* **SET PROBLEM 1**
In the passage on listed buildings in Hopton Castle, what is the oldest listed building in the parish?
* **SET PROBLEM 2**
Write out the passage on listed buildings in Hopton Castle word for word, everything from "Hopton Castle is" down to "kiosk are listed.".

* **EXCERPTED PASSAGE**

━━━━

= Listed buildings in Hopton Castle =

Hopton Castle is a civil parish in Shropshire, England. It contains eleven listed buildings that are recorded in the National Heritage List for England. Of these, one is listed at Grade I, the highest of the three grades, and the others are at Grade II, the lowest grade. The parish contains the village of Hopton Castle and the surrounding countryside. The oldest listed building in the parish consists of the remains of Hopton Castle. Most of the other listed buildings are houses, cottages, farmhouses and farm buildings, all of which are timber framed. In addition a church, two memorials in the churchyard, and a telephone kiosk are listed.

━━━━

* **DATASET CONTENT**
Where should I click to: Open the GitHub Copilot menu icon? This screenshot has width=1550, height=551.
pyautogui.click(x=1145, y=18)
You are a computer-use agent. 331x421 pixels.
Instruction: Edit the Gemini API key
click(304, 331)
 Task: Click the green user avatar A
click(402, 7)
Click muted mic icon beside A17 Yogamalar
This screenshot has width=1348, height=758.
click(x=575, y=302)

━━━━

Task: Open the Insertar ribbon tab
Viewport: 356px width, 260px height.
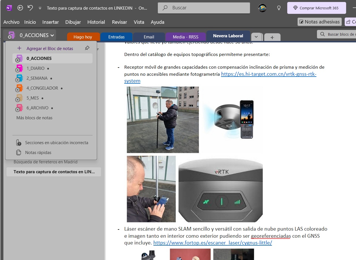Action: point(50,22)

━━━━

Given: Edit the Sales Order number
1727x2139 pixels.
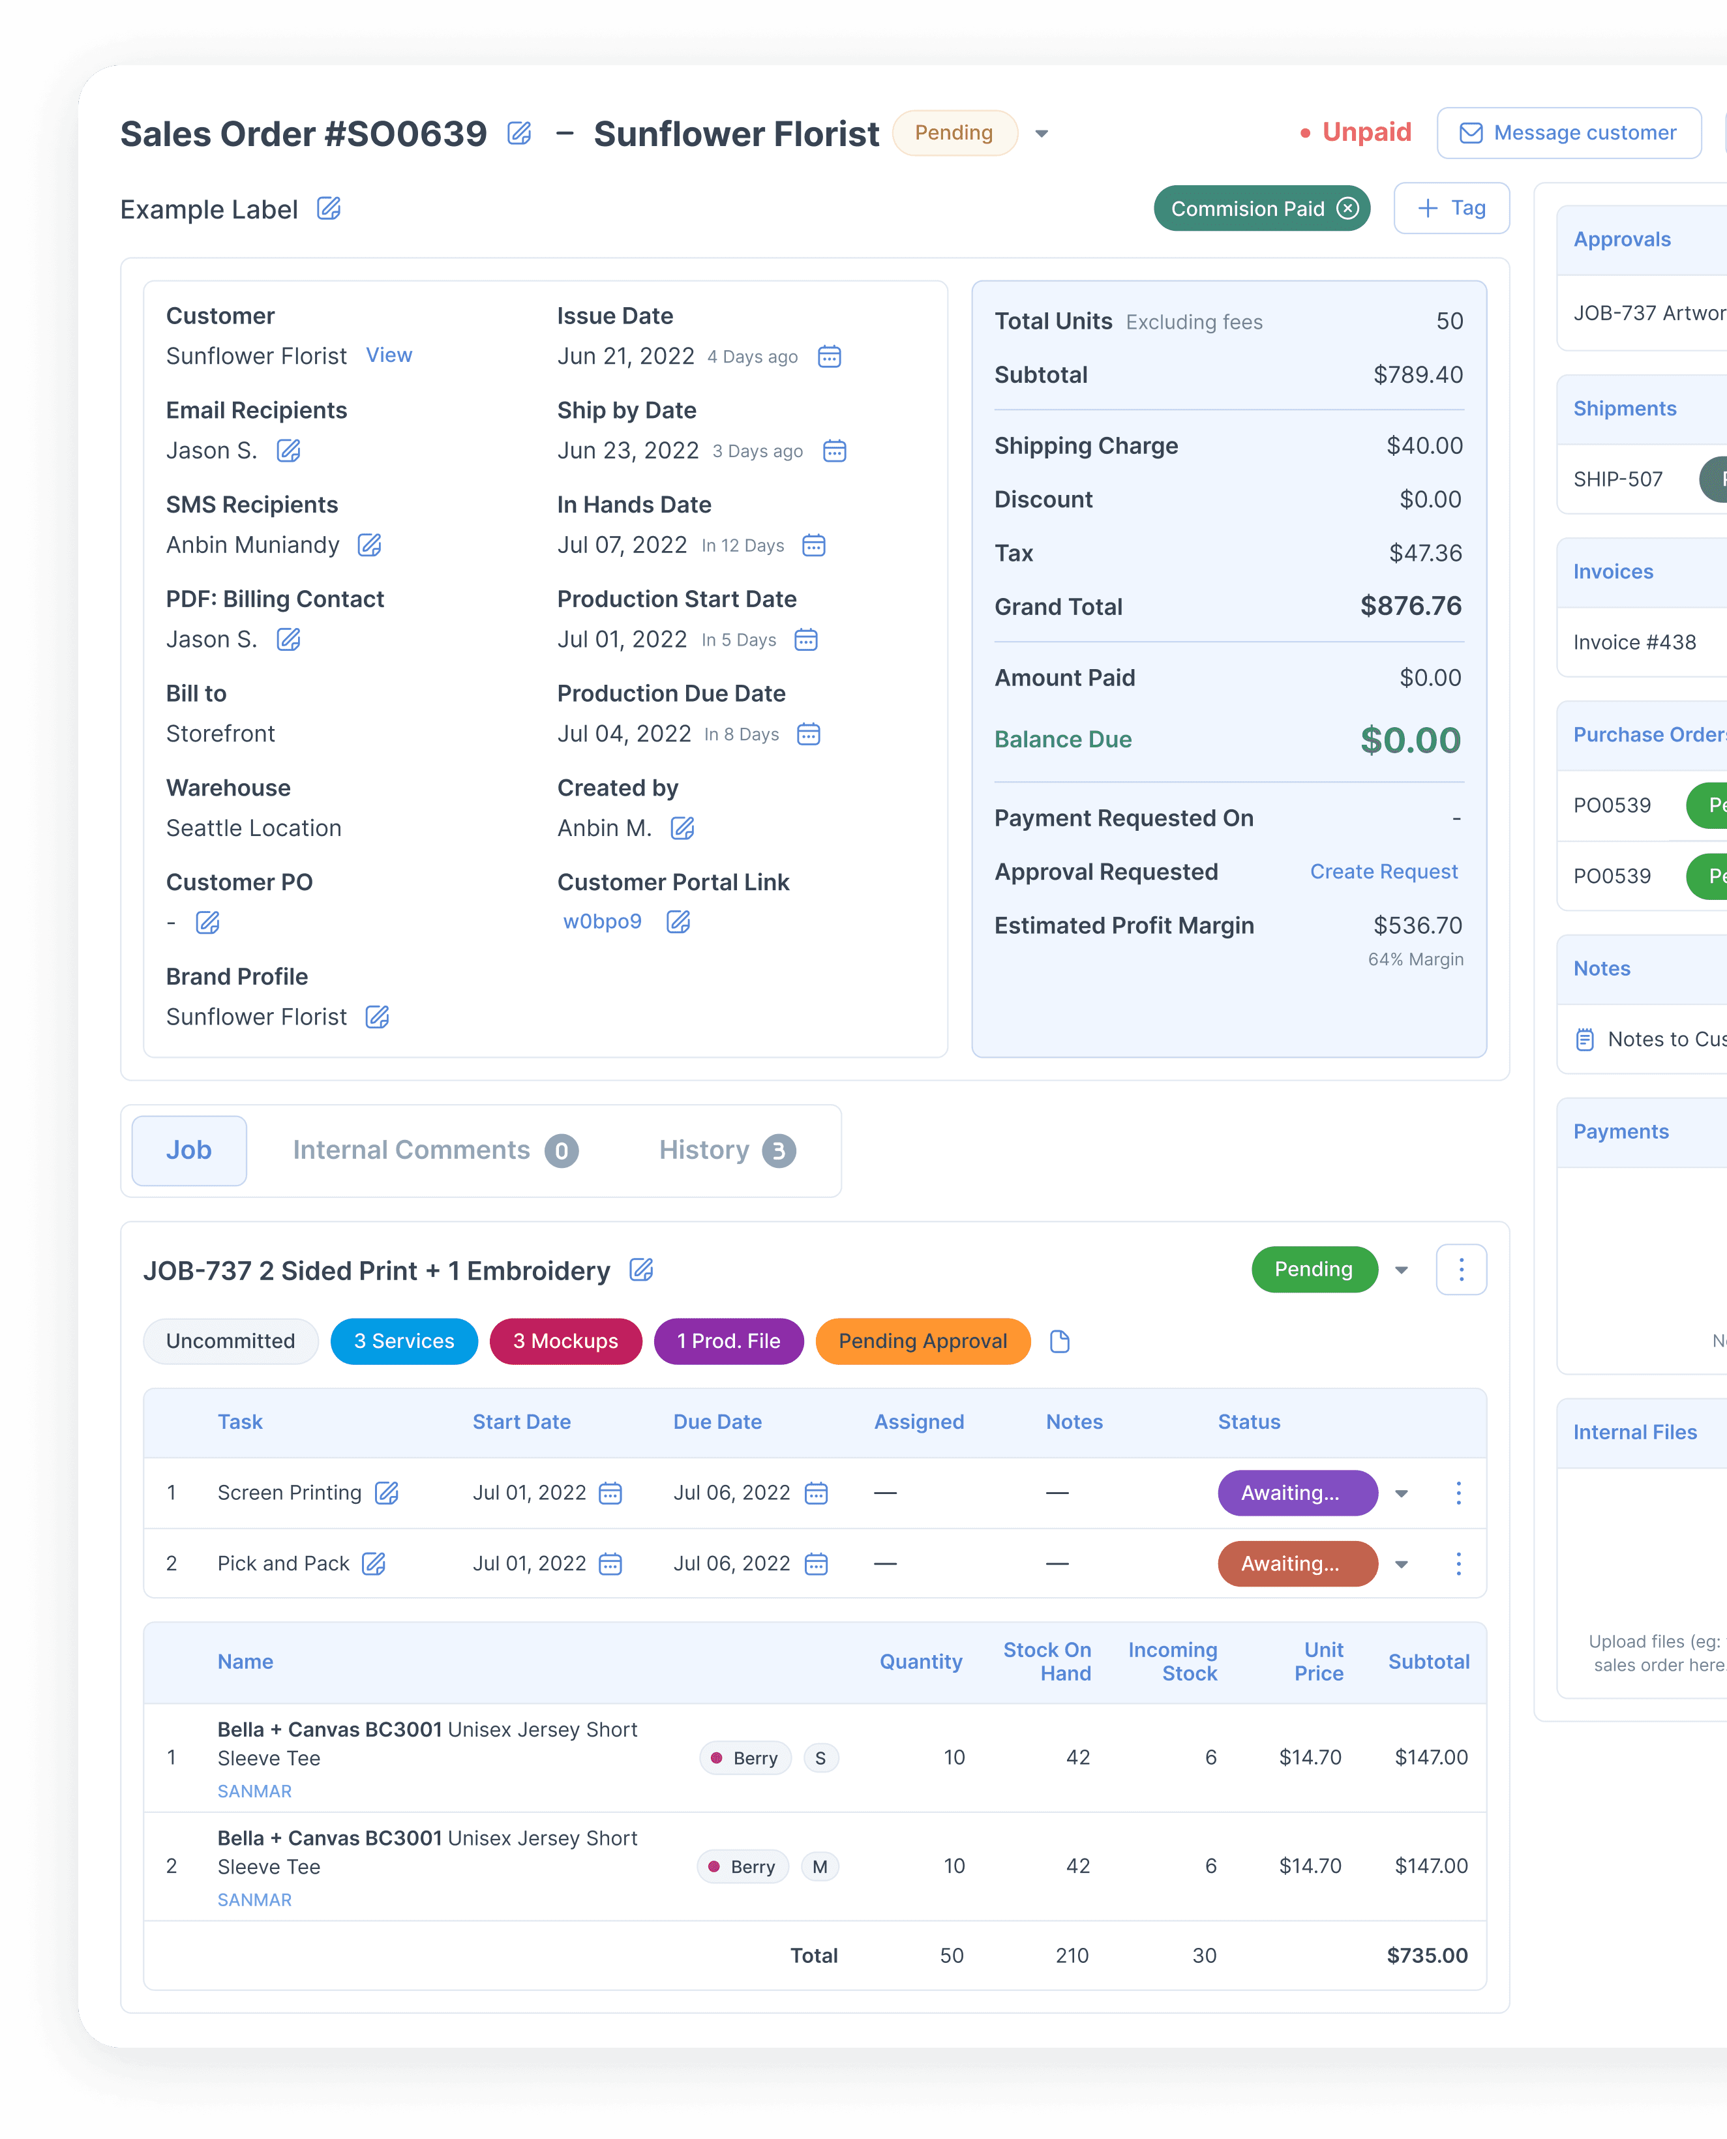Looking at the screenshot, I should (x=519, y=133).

━━━━

* **CORRECT ANSWER 1**
The remains of Hopton Castle.

* **CORRECT ANSWER 2**
Hopton Castle is a civil parish in Shropshire, England. It contains eleven listed buildings that are recorded in the National Heritage List for England. Of these, one is listed at Grade I, the highest of the three grades, and the others are at Grade II, the lowest grade. The parish contains the village of Hopton Castle and the surrounding countryside. The oldest listed building in the parish consists of the remains of Hopton Castle. Most of the other listed buildings are houses, cottages, farmhouses and farm buildings, all of which are timber framed. In addition a church, two memorials in the churchyard, and a telephone kiosk are listed.